> **PROBLEM DETAILS**:
Where the string "button" appears in a line of the data, show that line.

Stored records
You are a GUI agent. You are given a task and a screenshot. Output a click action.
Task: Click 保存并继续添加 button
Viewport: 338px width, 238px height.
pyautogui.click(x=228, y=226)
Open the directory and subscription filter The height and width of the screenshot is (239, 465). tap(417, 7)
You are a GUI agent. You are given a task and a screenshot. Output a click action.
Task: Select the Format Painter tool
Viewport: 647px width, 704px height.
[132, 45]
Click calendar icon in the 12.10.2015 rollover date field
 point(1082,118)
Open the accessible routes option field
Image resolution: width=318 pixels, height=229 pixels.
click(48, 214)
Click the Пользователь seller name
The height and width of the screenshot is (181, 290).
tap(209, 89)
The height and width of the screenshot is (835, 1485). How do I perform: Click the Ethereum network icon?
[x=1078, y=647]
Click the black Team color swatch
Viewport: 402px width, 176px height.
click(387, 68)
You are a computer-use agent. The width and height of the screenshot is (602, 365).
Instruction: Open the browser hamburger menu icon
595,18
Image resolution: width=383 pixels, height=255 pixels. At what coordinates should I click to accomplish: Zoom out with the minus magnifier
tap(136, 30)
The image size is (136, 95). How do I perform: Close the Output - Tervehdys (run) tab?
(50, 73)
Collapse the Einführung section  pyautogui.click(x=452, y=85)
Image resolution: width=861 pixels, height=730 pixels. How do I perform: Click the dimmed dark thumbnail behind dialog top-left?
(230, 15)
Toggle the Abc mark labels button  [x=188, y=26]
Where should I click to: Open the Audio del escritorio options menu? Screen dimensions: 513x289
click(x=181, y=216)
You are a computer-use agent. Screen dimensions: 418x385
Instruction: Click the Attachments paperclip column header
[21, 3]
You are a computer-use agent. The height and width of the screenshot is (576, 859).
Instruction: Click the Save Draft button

> **EXERCISE SOLUTION**:
Task: Click 保存并继续添加 button
Toggle the Abc mark labels button  [x=188, y=26]
Instruction: Click the Save Draft button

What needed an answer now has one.